制備感受態細胞的方法是用預冷的CaCl2處理對數生長期的細菌,即用低滲CaCl2溶液在低溫(0℃)時處理快速生長(進入對數生長期)的細菌,從而獲得感受態細胞。此時細胞膨脹成球形,外源DNA分子在低溫條件下易形成抗DNA酶的羥基-鈣磷酸復合物粘附在細胞表面,通過熱激處理促進細胞對外源DNA分子的吸收。轉化效率非常高。此方法的關鍵在于選用的細胞必須處于對數生長期,實驗操作必須在低溫無菌環境下進行。
儀器:超凈工作臺,搖床,高壓滅菌鍋,培養箱,制冰機,超低溫冰箱,離心機,接種環,試管,搖瓶(2L),平板,移液槍,槍頭,離心管(500mL),EP管(1.5mL),藍蓋瓶,泡沫箱
試劑:CaCl2溶液:PIPES 1.51g,CaCl2•2H2O 4.41g,甘油 75ml,pH=7.0,定容至500ml。
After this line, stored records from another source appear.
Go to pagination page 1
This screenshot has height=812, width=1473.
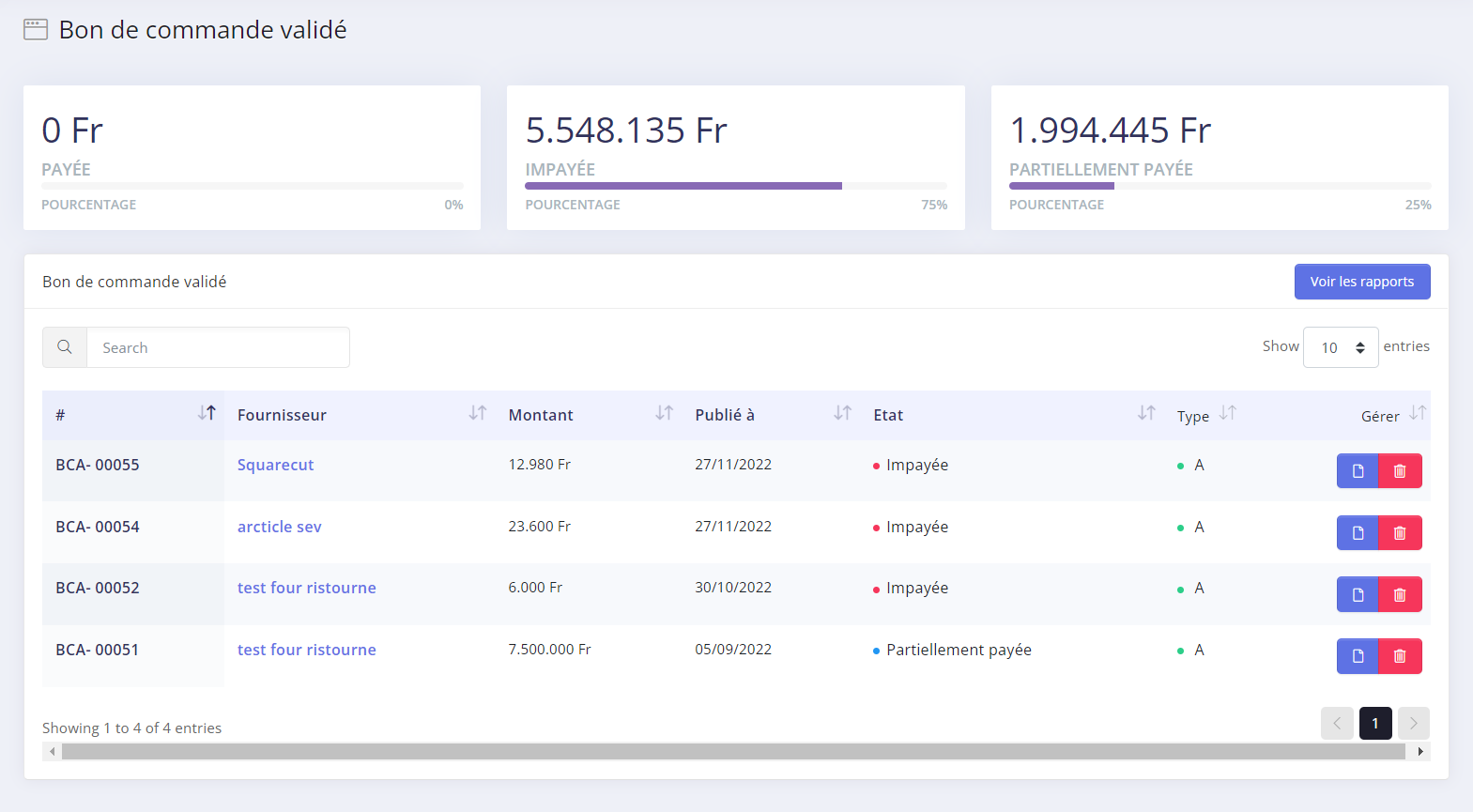[x=1375, y=723]
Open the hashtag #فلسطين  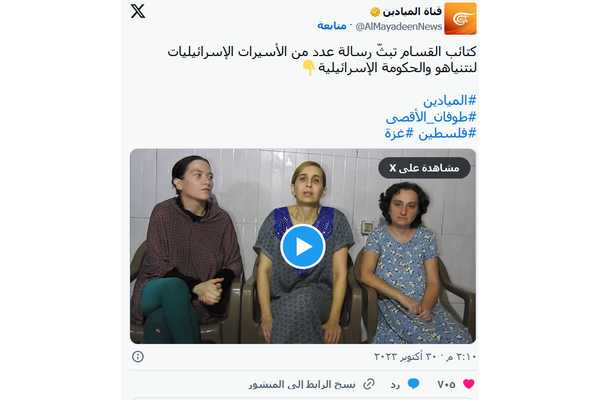coord(447,133)
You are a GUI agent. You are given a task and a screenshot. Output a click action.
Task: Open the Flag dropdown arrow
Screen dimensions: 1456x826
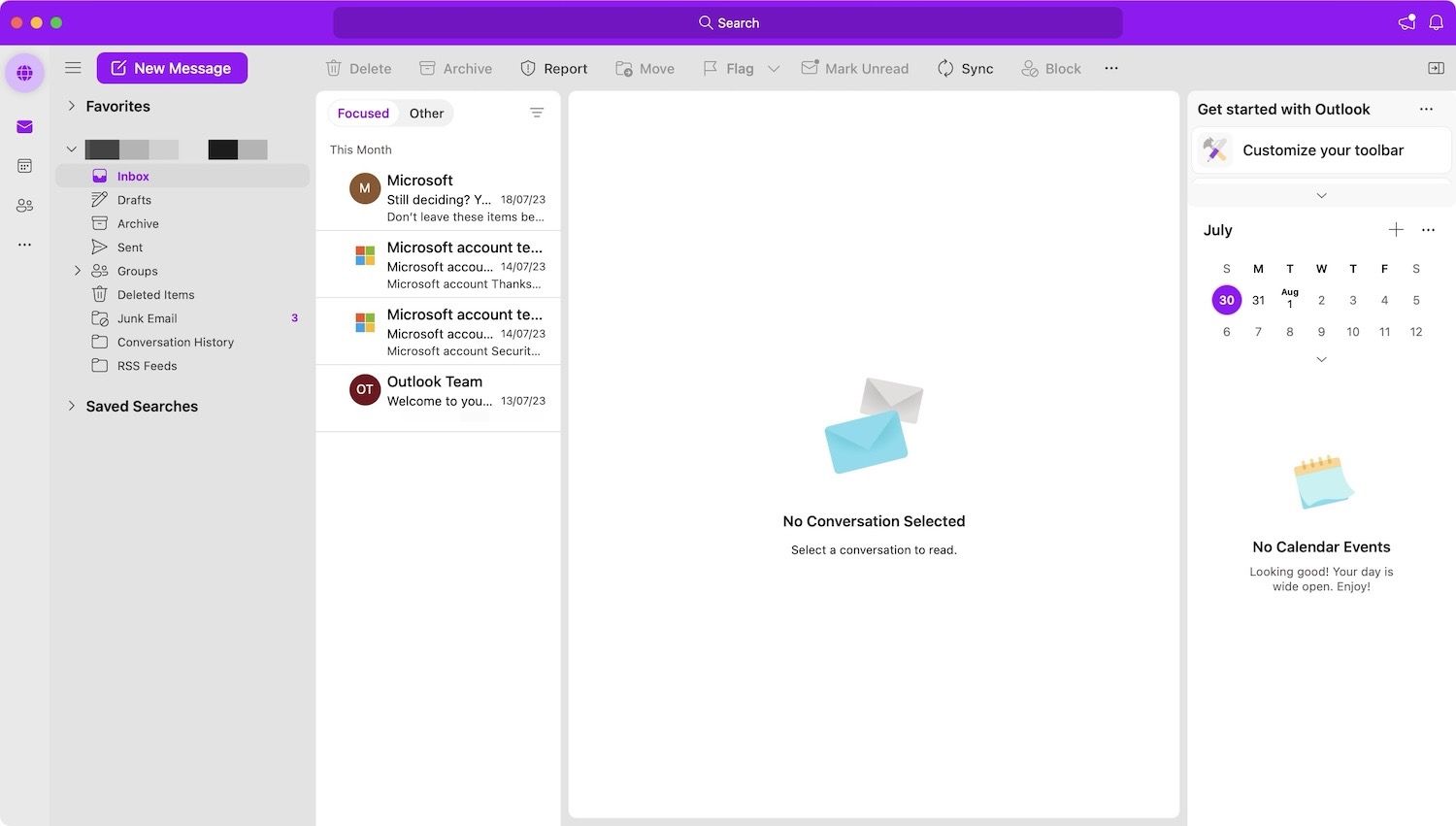click(x=774, y=69)
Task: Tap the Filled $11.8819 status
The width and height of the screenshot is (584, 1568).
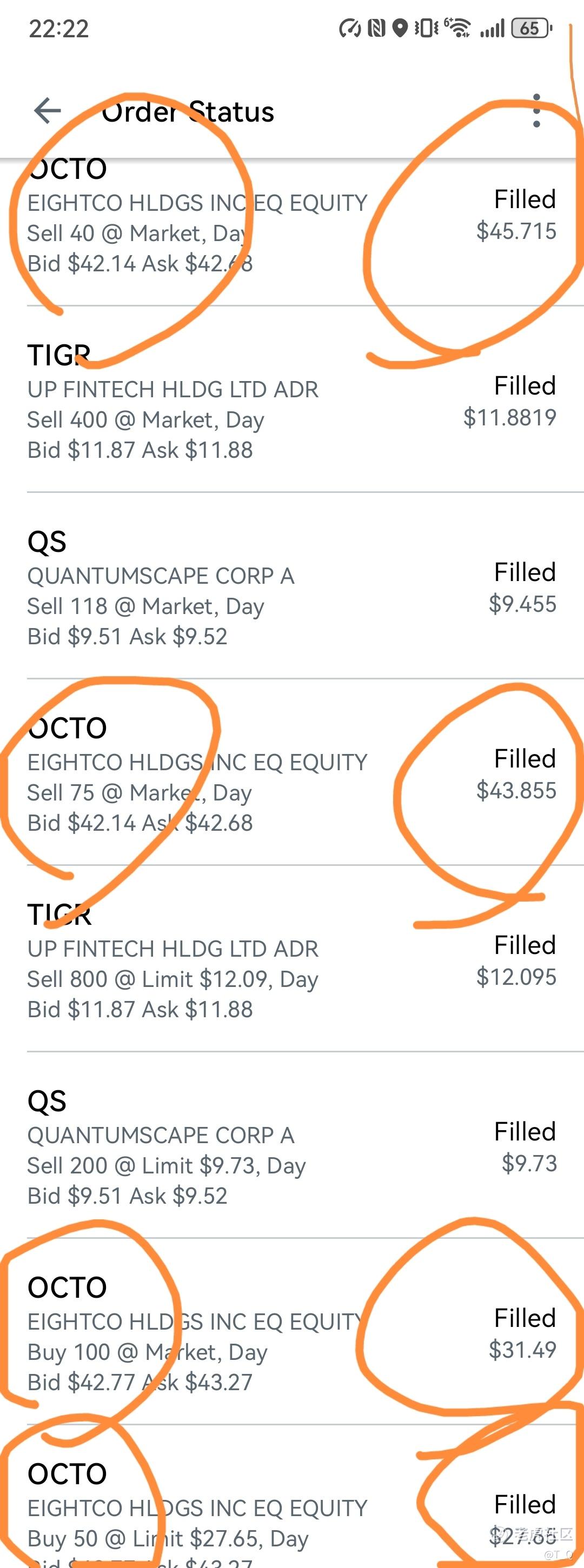Action: (x=510, y=401)
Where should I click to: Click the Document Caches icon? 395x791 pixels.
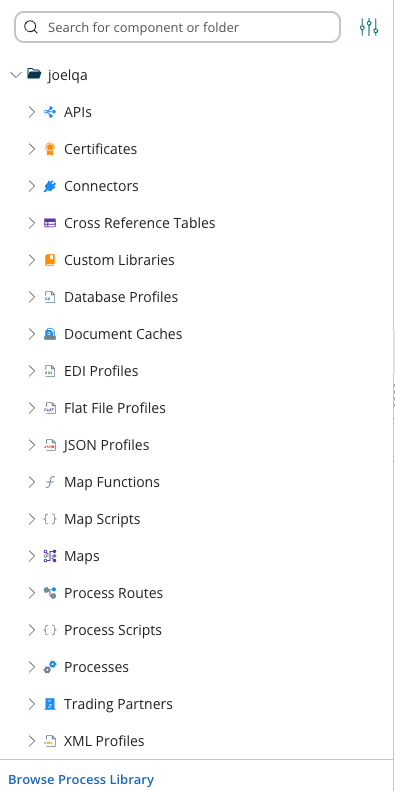click(x=49, y=334)
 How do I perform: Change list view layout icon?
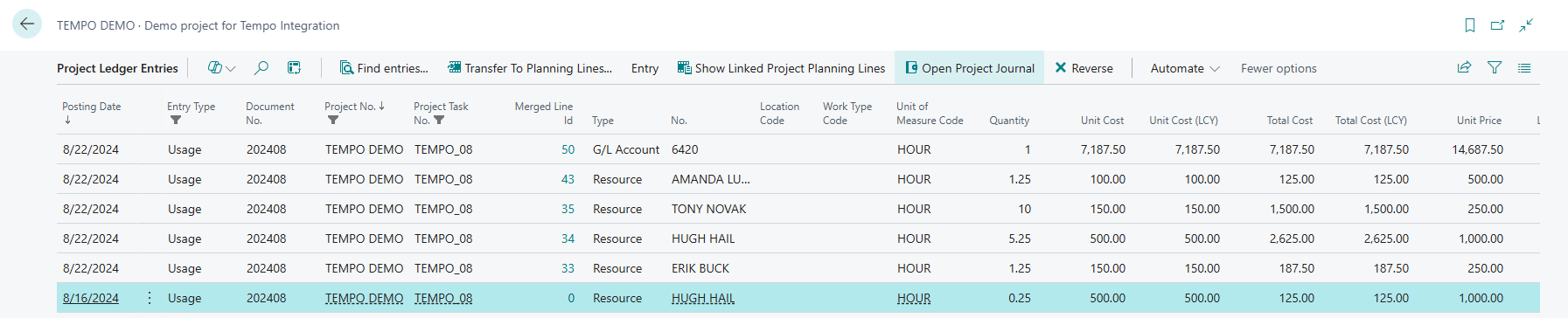(1524, 67)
LB培養基(固體、液體):Tryptone 1.00g,Yeast 0.50g,NaCl 1.00g,定容至100ml。(固體培養基加入1.5%的瓊脂)
抗性:卡那霉素,氨卞青霉素,氯霉素,四環素。
材料:感受態菌株
取-80℃凍存的感受態菌株,用接種環劃線分離接種于固體平板上(平板抗性根據感受態選擇),做好標記,倒置于37℃培養箱培養過夜。 第二天,從平板上挑取單個菌落,接種至含有4ml LB培養液(抗性根據感受態選擇)的試管中,37℃,195rpm,震蕩培養過夜。次日取菌液4ml接種至含有400ml LB培養基(抗性根據感受態選擇)的2L搖瓶中,37℃,200rpm震蕩培養約2-3小時。 當菌落OD600nm值達到0.3-0.5時,將搖瓶取出放置于冰上10-15min。在無菌條件下把菌液倒入500ml的預冷的離心管中,離心4℃,3000r,8min。 棄去上清,加入約200ml的預冷的CaCl2溶液,吹打混勻,懸浮菌體,放入冰浴30min。 離心4℃,3000r,8min,棄去上清,加入約8ml預冷的CaCl2溶液,重新懸浮菌體。 將用CaCl2溶液處理后的菌體分裝于1.5ml的EP管中,每管110ul,保存于-80℃的超低溫冰箱中。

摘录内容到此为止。